Bhubanananda Odisha School of Engineering, Cuttack
- Other names: BOSE
- Type: Public
- Established: 1923
- Academic affiliations: SCTE & VT, AICTE, DTET
- Principal: Gyanaranjan Ray
- Location: S.C.B. Medical Road, Cuttack, Cuttack, Odisha, India 20°28′38″N 85°53′39″E﻿ / ﻿20.4771°N 85.8941°E
- Campus: Urban, 44 acres (18 ha);
- Website: www.bosecuttack.in

= Bhubanananda Odisha School of Engineering, Cuttack =

Engineering school in Odisha, India

Bhubanananda Odisha School of Engineering (BOSE) (Odia: ଭୁବନାନନ୍ଦ ଓଡିଶା ଯାନ୍ତ୍ରିକ ବିଦ୍ୟାଳୟ, କଟକ) is the oldest diploma engineering school in Odisha. It is located in Cuttack, Odisha, India.

Founded in 1923 as Orissa School of Engineering. It initially offered civil engineering; mechanical engineering and electrical engineering were introduced later. It currently offers a three-year diploma in engineering in eight disciplines.

==History==
The Cuttack Survey School 1876 — later renamed to Orissa School of Engineering — was established as the first technical school in the state. The conversation of School of Engineering happened in 1923. This is the oldest technical institute in the state.
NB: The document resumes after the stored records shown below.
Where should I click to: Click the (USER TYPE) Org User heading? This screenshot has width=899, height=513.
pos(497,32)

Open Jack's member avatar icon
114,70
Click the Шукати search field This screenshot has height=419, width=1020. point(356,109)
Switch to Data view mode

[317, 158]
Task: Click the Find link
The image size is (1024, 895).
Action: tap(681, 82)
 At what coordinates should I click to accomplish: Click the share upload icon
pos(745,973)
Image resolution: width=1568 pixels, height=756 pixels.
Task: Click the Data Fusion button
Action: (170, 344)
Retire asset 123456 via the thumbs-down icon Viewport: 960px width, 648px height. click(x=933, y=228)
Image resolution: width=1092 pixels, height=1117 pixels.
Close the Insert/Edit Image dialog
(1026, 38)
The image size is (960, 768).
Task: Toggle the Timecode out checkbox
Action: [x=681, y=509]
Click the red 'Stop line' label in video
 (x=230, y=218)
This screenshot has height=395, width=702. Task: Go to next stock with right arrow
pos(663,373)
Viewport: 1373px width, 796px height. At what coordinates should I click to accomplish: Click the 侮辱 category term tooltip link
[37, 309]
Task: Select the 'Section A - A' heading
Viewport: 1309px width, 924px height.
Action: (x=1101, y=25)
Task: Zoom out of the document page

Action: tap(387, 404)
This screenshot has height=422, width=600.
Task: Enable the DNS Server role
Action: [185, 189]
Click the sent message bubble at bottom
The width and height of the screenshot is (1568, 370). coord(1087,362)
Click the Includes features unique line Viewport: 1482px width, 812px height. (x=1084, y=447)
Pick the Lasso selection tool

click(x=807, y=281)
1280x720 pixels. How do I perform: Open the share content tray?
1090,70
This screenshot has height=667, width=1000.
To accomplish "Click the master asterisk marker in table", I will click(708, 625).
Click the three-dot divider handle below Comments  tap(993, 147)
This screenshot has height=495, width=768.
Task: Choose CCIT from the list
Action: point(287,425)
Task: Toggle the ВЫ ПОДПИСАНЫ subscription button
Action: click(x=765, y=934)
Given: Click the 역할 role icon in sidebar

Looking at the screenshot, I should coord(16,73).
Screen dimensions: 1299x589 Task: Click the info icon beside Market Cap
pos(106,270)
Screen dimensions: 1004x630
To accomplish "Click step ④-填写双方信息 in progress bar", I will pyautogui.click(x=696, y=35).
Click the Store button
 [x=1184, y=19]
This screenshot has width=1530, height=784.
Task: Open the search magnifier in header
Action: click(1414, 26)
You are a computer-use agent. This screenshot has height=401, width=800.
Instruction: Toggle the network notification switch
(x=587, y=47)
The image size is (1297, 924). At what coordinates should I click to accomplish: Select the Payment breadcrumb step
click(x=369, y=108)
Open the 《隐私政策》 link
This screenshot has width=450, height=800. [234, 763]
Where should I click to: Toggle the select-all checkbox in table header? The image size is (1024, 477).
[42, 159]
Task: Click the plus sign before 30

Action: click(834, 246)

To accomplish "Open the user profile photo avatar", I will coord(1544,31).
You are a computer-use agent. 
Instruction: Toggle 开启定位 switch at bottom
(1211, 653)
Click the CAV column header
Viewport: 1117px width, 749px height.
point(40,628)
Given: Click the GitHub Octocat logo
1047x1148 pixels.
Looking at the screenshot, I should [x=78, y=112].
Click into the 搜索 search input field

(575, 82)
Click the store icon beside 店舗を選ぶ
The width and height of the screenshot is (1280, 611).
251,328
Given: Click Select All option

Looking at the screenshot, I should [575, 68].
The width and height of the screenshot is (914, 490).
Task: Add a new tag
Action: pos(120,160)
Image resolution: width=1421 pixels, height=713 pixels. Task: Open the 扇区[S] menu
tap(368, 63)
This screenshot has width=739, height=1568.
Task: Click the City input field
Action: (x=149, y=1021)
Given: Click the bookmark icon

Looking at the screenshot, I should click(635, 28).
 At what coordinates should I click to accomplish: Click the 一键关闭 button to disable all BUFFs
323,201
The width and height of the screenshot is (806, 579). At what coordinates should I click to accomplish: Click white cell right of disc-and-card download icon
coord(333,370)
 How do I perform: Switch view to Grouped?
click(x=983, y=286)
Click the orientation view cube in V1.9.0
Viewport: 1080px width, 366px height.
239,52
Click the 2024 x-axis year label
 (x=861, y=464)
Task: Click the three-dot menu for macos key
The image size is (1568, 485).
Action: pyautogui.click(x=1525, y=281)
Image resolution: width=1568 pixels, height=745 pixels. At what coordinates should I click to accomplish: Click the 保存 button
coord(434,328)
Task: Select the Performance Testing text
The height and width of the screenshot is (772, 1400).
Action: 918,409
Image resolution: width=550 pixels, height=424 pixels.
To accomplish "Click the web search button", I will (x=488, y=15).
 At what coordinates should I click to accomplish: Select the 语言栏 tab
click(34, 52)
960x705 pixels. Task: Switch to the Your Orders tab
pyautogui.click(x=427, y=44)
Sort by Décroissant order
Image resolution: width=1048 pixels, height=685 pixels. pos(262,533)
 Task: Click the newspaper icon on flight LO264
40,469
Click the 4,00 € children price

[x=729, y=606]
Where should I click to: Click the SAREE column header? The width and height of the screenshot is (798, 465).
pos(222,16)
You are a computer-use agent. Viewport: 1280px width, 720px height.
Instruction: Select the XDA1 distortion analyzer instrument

Prior to 1923, there was no scope of technical education in Orissa. Students were going to Bihar School of Engineering for Diploma courses. On elevation of Bihar School of Engineering to Bihar Engineering College, Orissa School of Engineering was established in 1923 at Cuttack under Bihar-Orissa Government.

After World War II in 1939 and during Japanese aggression in 1942, Orissa School of Engineering trained more than 1000 war technicians, demobilized soldiers, and industrial trainees. The institute was centre of war efforts in the Eastern Region. Lord Wavell, the then Viceroy of India was paying hurricane visits to the institution during the thick of war. Initially technician courses in civil engineering, electrical-mechanical engineering were offered. At a later stage, to meet the industrial demand, diversified courses were introduced under the semester system in 1971.

==Courses==
The institute currently offers three year diploma/polytechnic courses in nine disciplines:

- Civil engineering
- Electrical engineering
- Mechanical engineering
- Electronics & telecommunication engineering
- Automobile engineering
- Computer science and engineering
- Information technology
- Applied electronics and instrumentation engineering
- Automation and robotics

The institute also has a Mathematics and Science Department which provides courses for 1st year students along with advanced mathematics courses for other departments.
Campus Layout: Spread over 44 acre of area near River Mahanadi which covers the main Institution, Separate Boys and Girls Hostel ad Staff Quarters. It has a lush green Play ground which is maintained by Union Sporting Club. This campus also shared by Biju Pattnaik Film and TV Institute of Orissa BPFTIO, a TV and film institute in Eastern India.